With your smartwatch you could soon control your PC using hand gestures

Your smartwatch may be more powerful than you think. Researchers at Cornell University and KAIST in South Korea have developed a system called WatchHand that turns any regular smartwatch into a hand tracking device.

The best part is that no additional hardware is required. According to the published article, the technology uses AI-powered microsonar to read your hand movements and finger positions in real time, and works with hardware your watch already has.

How does WatchHand actually work?

Your smartwatch has a built-in speaker and microphone. WatchHand does both in ways you would never expect. The speaker emits inaudible sound waves that reflect from your hand back into the microphone, creating a unique echo pattern.

An AI algorithm running directly on the watch reads this pattern and maps your hand position in 3D. Think of it like the echolocation that bats use to navigate, only it fits on your wrist. Since everything is processed on the watch itself, your movement data is not sent anywhere else.

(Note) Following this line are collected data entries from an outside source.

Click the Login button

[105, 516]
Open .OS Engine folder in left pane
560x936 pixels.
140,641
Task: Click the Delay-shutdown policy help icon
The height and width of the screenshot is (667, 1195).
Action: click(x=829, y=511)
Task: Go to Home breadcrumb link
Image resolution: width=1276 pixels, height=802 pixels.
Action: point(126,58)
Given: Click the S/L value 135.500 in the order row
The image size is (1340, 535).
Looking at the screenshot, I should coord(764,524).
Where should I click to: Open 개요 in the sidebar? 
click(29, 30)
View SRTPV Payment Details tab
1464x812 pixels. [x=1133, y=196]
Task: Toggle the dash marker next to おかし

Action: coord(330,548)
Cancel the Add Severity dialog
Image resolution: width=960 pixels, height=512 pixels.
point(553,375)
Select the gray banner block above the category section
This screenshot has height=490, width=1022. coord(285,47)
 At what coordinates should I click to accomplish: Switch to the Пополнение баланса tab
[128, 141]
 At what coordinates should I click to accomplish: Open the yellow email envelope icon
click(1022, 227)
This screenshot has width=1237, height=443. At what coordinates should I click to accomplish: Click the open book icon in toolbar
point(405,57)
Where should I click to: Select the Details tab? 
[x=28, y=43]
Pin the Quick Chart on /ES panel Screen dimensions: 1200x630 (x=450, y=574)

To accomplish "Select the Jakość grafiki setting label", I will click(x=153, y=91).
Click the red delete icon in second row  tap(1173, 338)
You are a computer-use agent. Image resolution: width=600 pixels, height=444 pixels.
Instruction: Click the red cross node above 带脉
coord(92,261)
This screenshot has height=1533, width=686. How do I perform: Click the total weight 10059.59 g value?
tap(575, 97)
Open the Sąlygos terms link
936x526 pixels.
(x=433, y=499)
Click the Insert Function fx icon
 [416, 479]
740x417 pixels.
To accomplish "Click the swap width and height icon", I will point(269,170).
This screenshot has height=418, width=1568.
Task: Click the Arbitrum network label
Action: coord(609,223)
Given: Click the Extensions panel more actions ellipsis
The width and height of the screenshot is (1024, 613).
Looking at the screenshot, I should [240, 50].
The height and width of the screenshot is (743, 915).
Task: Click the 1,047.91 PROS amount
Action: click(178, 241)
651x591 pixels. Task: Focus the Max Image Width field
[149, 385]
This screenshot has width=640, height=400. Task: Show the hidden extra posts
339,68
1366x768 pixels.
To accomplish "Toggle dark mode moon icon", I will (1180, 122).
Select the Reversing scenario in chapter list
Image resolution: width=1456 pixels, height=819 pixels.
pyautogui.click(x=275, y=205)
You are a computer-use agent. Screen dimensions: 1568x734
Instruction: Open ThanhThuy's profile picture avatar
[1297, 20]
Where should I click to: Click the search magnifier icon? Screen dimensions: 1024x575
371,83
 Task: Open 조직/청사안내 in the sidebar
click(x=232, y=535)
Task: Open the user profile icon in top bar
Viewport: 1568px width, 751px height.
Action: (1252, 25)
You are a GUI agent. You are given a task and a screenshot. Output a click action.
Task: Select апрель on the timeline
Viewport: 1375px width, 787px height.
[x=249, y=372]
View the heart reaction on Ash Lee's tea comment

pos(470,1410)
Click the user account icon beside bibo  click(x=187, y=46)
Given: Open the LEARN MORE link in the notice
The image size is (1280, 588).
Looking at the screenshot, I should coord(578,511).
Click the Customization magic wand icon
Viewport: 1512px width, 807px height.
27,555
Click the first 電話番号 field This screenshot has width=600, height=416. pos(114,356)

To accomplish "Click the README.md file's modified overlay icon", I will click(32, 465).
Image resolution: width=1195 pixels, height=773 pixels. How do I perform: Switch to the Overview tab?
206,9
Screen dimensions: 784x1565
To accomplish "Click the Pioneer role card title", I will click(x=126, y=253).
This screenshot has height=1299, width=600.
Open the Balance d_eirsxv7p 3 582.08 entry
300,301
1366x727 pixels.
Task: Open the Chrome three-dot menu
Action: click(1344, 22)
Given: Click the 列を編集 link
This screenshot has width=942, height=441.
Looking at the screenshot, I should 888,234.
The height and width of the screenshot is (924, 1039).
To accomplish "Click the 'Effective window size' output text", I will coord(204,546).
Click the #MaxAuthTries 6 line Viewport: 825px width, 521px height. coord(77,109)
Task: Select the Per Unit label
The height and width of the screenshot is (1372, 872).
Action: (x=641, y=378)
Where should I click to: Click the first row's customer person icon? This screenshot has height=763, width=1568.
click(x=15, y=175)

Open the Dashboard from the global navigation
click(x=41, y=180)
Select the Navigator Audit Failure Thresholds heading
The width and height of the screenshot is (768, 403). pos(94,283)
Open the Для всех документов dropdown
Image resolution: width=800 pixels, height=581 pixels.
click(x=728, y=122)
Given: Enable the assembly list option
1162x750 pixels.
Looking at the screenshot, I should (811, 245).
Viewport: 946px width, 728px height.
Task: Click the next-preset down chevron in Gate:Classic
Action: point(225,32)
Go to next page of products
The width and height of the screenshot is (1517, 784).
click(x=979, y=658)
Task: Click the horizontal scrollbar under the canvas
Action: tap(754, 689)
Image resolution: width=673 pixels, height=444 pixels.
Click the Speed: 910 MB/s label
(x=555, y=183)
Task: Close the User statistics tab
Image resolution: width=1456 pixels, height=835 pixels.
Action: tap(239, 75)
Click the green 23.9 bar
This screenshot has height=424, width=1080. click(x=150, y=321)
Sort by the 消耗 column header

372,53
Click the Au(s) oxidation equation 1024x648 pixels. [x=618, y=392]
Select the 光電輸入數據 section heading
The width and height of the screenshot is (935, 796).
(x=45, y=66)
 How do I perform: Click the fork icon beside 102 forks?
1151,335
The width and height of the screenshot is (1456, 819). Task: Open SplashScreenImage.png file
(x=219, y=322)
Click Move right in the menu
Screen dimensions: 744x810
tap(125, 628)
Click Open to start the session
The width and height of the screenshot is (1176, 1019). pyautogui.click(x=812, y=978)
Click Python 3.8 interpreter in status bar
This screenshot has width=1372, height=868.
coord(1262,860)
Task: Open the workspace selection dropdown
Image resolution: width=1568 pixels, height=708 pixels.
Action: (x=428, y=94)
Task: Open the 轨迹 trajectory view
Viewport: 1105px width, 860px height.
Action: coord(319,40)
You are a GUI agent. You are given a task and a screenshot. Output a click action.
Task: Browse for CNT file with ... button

What can WatchHand do for you?

The practical applications are really exciting. A title could be skipped by double-tapping with your fingers. Subtle hand gestures let you move your cursor without touching your mouse or trackpad.

In the long term, WatchHand could potentially track your input, serve as a controller in augmented or virtual reality, and support people with limited mobility who have difficulty using traditional input devices.

Researchers also believe that a software update alone could bring this capability to millions of existing smartwatches already in people’s hands.

However, there are some limitations worth knowing. WatchHand currently only works on Android devices, not Apple Watches, and struggles to keep up when walking. But for a unique system based entirely on hardware you already own, that’s a pretty good start.

Smartwatches are clearly becoming a lot more sophisticated than expected, with researchers also working on a wrist-worn device that can detect microplastics in your body.